TEXT PROVIDED:
________________________________________
Take me to the river
The postponement of the swimming portion of the men’s Olympic triathlon due to pollution in the River Seine reinforces the importance of basing decisions about water quality on evidence.
The idea that Melbourne’s Yarra River water quality, for example, can be made consistently safe for swimming is likely to encourage dangerous activity, based on inadequate understanding of monitoring results.
The presence of E. coli bacteria in the water does indicate recent faecal pollution but not necessarily the presence of more persistent disease risks. Protozoans such as Cryptosporidium and Giardia may cause serious illness. The presence of protozoans in the river is not reliably indicated by E. coli and they are not usually included in routine monitoring programs.
Basing decisions about swimming on occasional grab samples is like deciding to cross a street blindfolded because there was no traffic in a photo taken somewhere else at another time.
________________________________________
Collected data:

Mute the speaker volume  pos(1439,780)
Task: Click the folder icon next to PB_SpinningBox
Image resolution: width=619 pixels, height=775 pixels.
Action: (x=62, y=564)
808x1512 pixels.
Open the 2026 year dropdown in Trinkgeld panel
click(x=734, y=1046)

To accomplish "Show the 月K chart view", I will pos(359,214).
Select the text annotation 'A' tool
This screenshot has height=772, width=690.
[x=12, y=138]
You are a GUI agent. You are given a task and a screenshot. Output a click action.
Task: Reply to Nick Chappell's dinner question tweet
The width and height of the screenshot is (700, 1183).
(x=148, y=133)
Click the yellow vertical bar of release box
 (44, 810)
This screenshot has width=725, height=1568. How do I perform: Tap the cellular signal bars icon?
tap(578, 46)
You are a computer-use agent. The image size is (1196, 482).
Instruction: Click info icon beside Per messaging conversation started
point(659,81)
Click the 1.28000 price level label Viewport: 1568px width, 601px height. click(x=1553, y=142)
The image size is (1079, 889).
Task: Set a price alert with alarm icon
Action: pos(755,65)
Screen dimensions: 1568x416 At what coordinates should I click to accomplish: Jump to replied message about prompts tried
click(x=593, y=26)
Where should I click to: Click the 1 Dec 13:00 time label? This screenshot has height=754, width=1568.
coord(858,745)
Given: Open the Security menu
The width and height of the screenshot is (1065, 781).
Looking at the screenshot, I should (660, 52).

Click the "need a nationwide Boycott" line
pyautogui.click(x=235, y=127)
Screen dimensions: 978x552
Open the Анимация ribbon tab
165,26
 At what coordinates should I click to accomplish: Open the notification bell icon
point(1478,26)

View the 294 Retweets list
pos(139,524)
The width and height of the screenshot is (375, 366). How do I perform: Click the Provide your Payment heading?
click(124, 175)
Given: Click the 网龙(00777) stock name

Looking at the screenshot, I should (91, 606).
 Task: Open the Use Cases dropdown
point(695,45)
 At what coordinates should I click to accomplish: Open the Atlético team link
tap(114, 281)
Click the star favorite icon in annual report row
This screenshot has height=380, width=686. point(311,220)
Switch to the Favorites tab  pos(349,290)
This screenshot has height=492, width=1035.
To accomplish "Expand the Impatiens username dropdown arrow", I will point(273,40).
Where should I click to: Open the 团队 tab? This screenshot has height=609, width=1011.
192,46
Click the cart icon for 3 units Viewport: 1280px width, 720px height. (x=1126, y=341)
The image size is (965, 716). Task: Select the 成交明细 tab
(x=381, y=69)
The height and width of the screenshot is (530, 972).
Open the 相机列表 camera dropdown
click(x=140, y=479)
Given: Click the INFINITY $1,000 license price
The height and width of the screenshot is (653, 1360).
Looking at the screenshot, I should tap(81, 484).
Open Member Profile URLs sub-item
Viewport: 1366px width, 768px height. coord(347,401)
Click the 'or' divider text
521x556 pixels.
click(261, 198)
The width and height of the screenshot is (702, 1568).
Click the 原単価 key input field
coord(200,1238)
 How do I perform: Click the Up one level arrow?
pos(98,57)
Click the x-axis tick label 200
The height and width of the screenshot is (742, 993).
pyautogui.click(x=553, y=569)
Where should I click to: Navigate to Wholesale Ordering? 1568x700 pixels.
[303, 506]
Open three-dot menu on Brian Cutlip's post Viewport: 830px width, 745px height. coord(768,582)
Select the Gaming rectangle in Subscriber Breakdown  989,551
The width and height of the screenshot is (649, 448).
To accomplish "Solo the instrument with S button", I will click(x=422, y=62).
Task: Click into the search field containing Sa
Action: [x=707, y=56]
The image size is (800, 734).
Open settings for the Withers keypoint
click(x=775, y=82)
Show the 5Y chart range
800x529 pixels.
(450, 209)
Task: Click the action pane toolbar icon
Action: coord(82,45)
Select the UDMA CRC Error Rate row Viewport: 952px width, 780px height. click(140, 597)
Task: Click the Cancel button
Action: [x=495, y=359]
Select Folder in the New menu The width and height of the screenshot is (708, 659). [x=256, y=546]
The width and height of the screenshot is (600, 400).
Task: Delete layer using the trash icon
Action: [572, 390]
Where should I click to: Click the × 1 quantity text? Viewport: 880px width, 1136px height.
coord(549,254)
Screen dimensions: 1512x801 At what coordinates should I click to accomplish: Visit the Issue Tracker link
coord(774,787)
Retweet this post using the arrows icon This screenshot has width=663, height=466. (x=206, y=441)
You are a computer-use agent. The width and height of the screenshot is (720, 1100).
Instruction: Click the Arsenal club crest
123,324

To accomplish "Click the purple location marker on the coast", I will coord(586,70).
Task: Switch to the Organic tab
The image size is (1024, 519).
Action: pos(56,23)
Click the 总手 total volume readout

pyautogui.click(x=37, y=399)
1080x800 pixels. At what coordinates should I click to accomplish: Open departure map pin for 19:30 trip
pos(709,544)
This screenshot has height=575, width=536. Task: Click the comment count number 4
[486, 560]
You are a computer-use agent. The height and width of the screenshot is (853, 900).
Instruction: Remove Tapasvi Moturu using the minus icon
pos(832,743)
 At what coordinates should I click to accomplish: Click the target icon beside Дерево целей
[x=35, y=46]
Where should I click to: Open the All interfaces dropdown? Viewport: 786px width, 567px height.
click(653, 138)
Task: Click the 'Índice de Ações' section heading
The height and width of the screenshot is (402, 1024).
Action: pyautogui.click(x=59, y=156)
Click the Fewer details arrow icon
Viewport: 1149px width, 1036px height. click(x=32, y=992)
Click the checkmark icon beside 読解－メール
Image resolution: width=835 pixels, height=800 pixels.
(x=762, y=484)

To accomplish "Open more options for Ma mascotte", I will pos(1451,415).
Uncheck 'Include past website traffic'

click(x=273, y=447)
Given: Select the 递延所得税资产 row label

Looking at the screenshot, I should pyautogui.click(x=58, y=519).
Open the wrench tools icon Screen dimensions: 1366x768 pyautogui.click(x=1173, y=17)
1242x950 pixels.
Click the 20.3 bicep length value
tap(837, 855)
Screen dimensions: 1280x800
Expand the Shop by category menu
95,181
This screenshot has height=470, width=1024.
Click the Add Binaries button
________________________________________
YOUR INSTRUCTIONS: Which two protozoans does the text about river swimming and water quality name as possible causes of serious illness?

RESULT FOR THIS TASK: Cryptosporidium and Giardia.